Later, she added that she gives “10 percent of my income to charity every year” and that Weinstein’s donations “will be part of that.” Which, again, is confusing—money in her campaign account isn’t her “income,” but whatever! The DNC, meanwhile, said it would send Weinstein’s donations to EMILY’s List, a group that works to elect female Democrats—a dumb cop-out, if you ask me.

But finding the thousands of dollars Weinstein donated over the many years he has spent as a major Democratic donor, and dutifully Doing Something with it, does not solve The Harvey Problem. The problem does not go away along with his money. Instead, the Weinstein story—and the collateral damage it has caused Democrats—should provoke a moment of reflection: As long as they keep taking money from the super-rich—as long as sustaining the party depends on huge sums of money from people like Harvey Weinstein—things like this will happen. It’s not that every super-rich guy is a predator, though wow, a ton of them are; it’s that when you run your campaigns largely on the donations of rich people, you tie yourselves to them, whether you like it or not, whether you mean to or not.

The rich don’t just donate to presidential campaigns spontaneously, out of the blue, when suddenly seized by attacks of patriotism or party fervor. Candidates spend hours calling these people, thanking them, asking them how their kids are or whether they’re still getting a chance to play golf. It’s especially bad for members of Congress, up for election every two years, who spend much of their time in Washington calling up every pastel-shirted country club fuck who can give their campaign the legal maximum. Eventually the donors and pols play golf with each other, and attend each others’ birthday parties. Eventually they temporarily swap college-age children in a gilded class ritual known as “internships.”

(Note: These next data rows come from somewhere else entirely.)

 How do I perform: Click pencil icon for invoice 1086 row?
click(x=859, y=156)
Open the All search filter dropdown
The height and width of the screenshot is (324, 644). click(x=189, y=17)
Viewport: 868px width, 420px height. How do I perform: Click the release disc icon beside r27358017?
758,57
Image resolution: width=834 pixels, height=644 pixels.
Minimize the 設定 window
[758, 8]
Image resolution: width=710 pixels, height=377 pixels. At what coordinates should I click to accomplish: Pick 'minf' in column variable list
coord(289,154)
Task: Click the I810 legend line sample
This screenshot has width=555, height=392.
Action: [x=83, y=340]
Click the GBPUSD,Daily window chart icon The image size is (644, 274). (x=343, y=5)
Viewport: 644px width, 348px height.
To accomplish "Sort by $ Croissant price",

Clinton’s State Department emails reveal a pretty gross two-way fawning relationship between her and Weinstein. It’s not just the donation. It’s the closeness that comes with it, the hours spent at fundraisers at their houses, the fact that top donors have direct lines to candidates that the average person doesn’t. It’s also a product of having a party, and really a political system, run by and for elites: people who go to parties with Donald Trump’s kids, for example, or fly on the private jets of billionaire pedophiles.

The Clinton campaign struggled with the campaign finance question during the primaries, when Bernie Sanders made attacking big money in politics, and thereby Clinton’s unparalleled big money machine, a central point of his campaign. That’s how Clinton ended up bizarrely defending her donations from Wall Street by invoking 9/11. Powerful Democrats cannot conceive of themselves as being compromised, morally or ethically, by the groveling that our campaign finance system requires of them, or by the eventual intermingling with the elite that it inevitably leads to.

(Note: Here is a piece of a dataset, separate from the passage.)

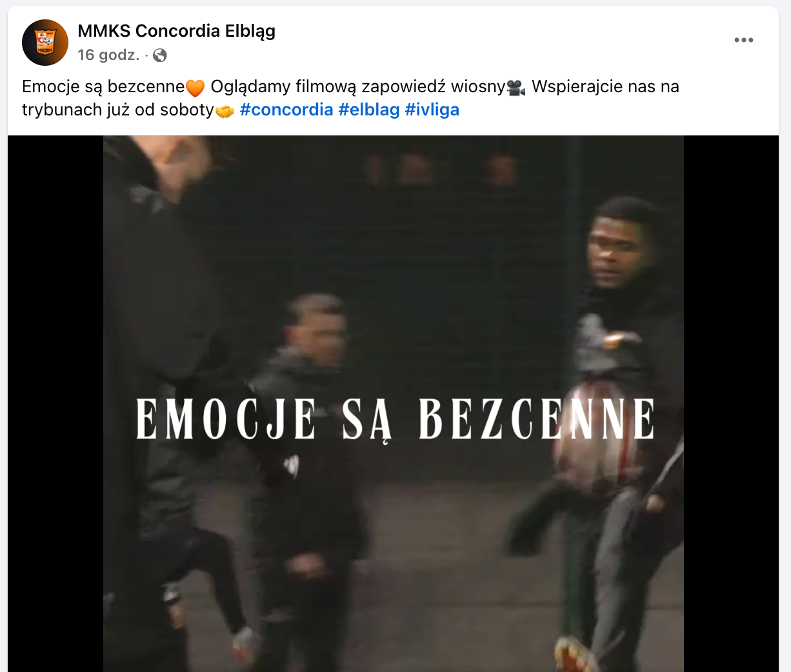Open the MMKS Concordia Elbląg profile picture

click(45, 43)
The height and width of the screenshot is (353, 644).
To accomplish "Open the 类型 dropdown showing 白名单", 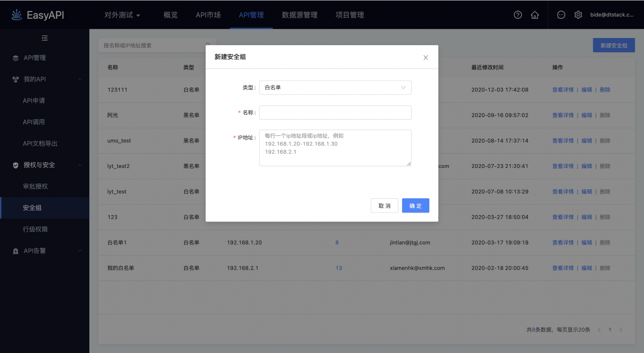I will pos(335,87).
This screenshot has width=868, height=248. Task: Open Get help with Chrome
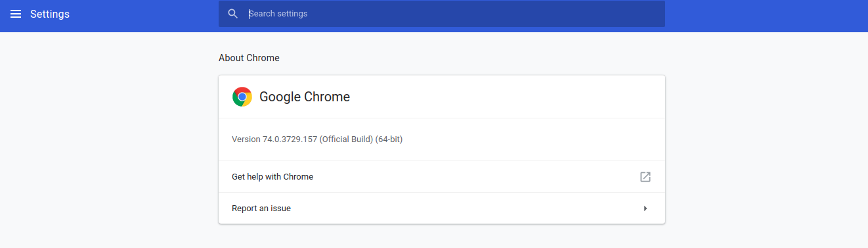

But that money didn’t just buy policies that benefit the wealthy economically. It has helped to purchase an environment in which the wealthy believe (often justifiably) that they can get away with anything.

One of the prerequisites for being a man with a long history of abusing his power is having power in the first place. Power, in modern American life, is frequently conterminous with money. As long as there are men with too much money and power, Harvey Weinstein will happen again. If Democrats want to avoid the stink of abusers and untouchable criminals following them to Washington, they’ve got to find a way to get there without their rancid cash.